■ **GOAL OF THE EXERCISE**: Repeat exactly the lines below that lie between the line with "Viewport: 701px width, 377px height." and the line with "Task: Open the lower @hallstephenj handle", counting both of those lines as part of the answer.

Dataset entries:
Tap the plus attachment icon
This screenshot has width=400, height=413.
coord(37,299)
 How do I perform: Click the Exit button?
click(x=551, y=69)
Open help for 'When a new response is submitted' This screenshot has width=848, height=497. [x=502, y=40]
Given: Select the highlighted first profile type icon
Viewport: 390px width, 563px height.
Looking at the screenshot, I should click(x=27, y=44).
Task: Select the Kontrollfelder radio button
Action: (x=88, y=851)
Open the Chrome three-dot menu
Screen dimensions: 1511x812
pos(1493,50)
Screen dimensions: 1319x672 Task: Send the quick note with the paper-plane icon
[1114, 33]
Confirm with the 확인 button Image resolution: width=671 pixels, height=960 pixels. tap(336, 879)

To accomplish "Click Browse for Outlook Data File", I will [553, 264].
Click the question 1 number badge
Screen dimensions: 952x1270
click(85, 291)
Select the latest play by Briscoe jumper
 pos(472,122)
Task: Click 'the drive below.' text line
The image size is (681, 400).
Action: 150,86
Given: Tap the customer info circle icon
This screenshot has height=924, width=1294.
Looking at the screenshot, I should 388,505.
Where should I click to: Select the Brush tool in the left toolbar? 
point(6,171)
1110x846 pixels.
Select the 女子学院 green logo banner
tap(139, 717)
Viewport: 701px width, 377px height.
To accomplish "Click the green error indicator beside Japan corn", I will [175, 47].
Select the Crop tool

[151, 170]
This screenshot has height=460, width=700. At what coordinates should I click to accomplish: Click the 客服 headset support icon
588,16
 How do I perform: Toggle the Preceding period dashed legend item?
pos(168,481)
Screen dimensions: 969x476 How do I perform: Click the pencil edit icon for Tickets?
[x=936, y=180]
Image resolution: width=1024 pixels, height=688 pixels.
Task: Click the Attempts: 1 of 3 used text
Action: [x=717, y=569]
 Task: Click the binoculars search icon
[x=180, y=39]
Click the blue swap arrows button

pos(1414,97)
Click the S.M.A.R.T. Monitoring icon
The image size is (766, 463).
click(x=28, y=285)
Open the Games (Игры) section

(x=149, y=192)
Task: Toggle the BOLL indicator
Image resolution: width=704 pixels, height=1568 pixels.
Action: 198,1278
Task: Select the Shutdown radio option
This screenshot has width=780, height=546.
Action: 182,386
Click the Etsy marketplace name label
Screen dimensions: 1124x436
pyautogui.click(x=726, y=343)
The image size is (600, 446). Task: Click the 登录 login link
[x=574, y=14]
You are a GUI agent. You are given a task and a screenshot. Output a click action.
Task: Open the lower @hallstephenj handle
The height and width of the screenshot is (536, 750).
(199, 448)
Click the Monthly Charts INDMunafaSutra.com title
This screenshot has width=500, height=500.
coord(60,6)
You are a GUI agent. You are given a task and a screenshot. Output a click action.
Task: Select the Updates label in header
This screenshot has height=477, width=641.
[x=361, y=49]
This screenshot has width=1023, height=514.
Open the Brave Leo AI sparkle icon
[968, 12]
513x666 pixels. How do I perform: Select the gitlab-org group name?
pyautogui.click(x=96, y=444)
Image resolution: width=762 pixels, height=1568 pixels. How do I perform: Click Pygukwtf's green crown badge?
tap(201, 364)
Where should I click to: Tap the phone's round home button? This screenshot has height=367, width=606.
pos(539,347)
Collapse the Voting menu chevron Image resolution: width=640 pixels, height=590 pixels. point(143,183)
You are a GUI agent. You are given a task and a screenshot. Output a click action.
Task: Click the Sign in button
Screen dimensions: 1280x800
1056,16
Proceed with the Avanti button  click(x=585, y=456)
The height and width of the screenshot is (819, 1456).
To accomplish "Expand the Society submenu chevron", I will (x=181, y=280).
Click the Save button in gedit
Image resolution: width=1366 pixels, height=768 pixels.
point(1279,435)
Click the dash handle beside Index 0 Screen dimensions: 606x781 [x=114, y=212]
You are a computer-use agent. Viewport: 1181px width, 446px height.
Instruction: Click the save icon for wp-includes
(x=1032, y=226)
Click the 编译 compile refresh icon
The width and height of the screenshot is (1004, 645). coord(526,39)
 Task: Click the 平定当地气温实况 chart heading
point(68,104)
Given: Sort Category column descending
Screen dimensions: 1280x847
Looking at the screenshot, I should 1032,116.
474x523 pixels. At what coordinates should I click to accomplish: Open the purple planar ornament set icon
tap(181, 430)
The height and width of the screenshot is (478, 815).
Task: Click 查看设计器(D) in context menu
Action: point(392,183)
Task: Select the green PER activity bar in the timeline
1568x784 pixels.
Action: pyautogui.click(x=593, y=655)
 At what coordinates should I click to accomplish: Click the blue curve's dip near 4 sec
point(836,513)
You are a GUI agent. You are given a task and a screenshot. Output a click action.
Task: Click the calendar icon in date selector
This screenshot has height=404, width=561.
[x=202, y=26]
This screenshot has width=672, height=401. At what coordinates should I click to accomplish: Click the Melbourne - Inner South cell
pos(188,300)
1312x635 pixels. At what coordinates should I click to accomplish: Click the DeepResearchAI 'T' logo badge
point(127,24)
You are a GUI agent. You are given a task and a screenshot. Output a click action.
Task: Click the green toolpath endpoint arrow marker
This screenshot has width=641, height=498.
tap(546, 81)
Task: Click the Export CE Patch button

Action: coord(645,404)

■ **SOLUTION BELOW**:
Viewport: 701px width, 377px height.
To accomplish "Click the green error indicator beside Japan corn", I will [175, 47].
Select the Crop tool

[151, 170]
This screenshot has height=460, width=700. At what coordinates should I click to accomplish: Click the 客服 headset support icon
588,16
 How do I perform: Toggle the Preceding period dashed legend item?
pos(168,481)
Screen dimensions: 969x476 How do I perform: Click the pencil edit icon for Tickets?
[x=936, y=180]
Image resolution: width=1024 pixels, height=688 pixels.
Task: Click the Attempts: 1 of 3 used text
Action: [x=717, y=569]
 Task: Click the binoculars search icon
[x=180, y=39]
Click the blue swap arrows button

pos(1414,97)
Click the S.M.A.R.T. Monitoring icon
The image size is (766, 463).
click(x=28, y=285)
Open the Games (Игры) section

(x=149, y=192)
Task: Toggle the BOLL indicator
Image resolution: width=704 pixels, height=1568 pixels.
Action: 198,1278
Task: Select the Shutdown radio option
This screenshot has width=780, height=546.
Action: 182,386
Click the Etsy marketplace name label
Screen dimensions: 1124x436
pyautogui.click(x=726, y=343)
The image size is (600, 446). Task: Click the 登录 login link
[x=574, y=14]
You are a GUI agent. You are given a task and a screenshot. Output a click action.
Task: Open the lower @hallstephenj handle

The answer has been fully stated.